(Material for this task)

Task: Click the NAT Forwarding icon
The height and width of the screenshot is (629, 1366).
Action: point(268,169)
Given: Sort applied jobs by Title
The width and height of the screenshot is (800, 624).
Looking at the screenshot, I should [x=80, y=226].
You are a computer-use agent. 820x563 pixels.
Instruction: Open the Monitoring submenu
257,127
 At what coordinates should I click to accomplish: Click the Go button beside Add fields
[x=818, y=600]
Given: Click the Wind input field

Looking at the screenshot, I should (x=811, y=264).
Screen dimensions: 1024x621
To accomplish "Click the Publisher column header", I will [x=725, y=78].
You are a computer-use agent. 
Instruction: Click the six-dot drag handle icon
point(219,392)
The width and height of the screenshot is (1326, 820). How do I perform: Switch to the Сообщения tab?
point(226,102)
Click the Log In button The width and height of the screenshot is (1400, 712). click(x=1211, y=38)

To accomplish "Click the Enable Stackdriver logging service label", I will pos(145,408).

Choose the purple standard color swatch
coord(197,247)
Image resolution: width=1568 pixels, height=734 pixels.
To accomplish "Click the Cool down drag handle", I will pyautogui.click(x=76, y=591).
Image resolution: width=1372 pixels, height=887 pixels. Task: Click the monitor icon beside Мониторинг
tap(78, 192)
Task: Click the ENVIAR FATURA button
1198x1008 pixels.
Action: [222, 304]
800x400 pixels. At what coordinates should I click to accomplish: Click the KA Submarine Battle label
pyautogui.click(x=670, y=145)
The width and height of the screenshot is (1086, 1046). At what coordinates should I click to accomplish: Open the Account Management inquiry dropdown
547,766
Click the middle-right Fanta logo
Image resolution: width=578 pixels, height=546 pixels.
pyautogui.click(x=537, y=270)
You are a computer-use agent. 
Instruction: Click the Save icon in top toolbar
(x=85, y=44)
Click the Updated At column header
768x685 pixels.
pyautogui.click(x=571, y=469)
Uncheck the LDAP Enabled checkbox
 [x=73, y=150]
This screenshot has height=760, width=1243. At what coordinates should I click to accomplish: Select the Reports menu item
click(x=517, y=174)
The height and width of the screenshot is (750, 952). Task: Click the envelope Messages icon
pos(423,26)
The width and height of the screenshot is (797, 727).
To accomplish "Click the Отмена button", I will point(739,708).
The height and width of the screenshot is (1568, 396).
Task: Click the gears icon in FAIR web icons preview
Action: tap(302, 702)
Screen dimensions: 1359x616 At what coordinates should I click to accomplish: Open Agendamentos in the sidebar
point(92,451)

(End Material for this task)

__About this exercise__. In your response, reproduce the records exactly, every one.

__Output__.
Task: Click the NAT Forwarding icon
The height and width of the screenshot is (629, 1366).
Action: point(268,169)
Given: Sort applied jobs by Title
The width and height of the screenshot is (800, 624).
Looking at the screenshot, I should [x=80, y=226].
You are a computer-use agent. 820x563 pixels.
Instruction: Open the Monitoring submenu
257,127
 At what coordinates should I click to accomplish: Click the Go button beside Add fields
[x=818, y=600]
Given: Click the Wind input field

Looking at the screenshot, I should (x=811, y=264).
Screen dimensions: 1024x621
To accomplish "Click the Publisher column header", I will [x=725, y=78].
You are a computer-use agent. 
Instruction: Click the six-dot drag handle icon
point(219,392)
The width and height of the screenshot is (1326, 820). How do I perform: Switch to the Сообщения tab?
point(226,102)
Click the Log In button The width and height of the screenshot is (1400, 712). click(x=1211, y=38)

To accomplish "Click the Enable Stackdriver logging service label", I will pos(145,408).

Choose the purple standard color swatch
coord(197,247)
Image resolution: width=1568 pixels, height=734 pixels.
To accomplish "Click the Cool down drag handle", I will pyautogui.click(x=76, y=591).
Image resolution: width=1372 pixels, height=887 pixels. Task: Click the monitor icon beside Мониторинг
tap(78, 192)
Task: Click the ENVIAR FATURA button
1198x1008 pixels.
Action: [222, 304]
800x400 pixels. At what coordinates should I click to accomplish: Click the KA Submarine Battle label
pyautogui.click(x=670, y=145)
The width and height of the screenshot is (1086, 1046). At what coordinates should I click to accomplish: Open the Account Management inquiry dropdown
547,766
Click the middle-right Fanta logo
Image resolution: width=578 pixels, height=546 pixels.
pyautogui.click(x=537, y=270)
You are a computer-use agent. 
Instruction: Click the Save icon in top toolbar
(x=85, y=44)
Click the Updated At column header
768x685 pixels.
pyautogui.click(x=571, y=469)
Uncheck the LDAP Enabled checkbox
 [x=73, y=150]
This screenshot has height=760, width=1243. At what coordinates should I click to accomplish: Select the Reports menu item
click(x=517, y=174)
The height and width of the screenshot is (750, 952). Task: Click the envelope Messages icon
pos(423,26)
The width and height of the screenshot is (797, 727).
To accomplish "Click the Отмена button", I will point(739,708).
The height and width of the screenshot is (1568, 396).
Task: Click the gears icon in FAIR web icons preview
Action: tap(302, 702)
Screen dimensions: 1359x616 At what coordinates should I click to accomplish: Open Agendamentos in the sidebar
point(92,451)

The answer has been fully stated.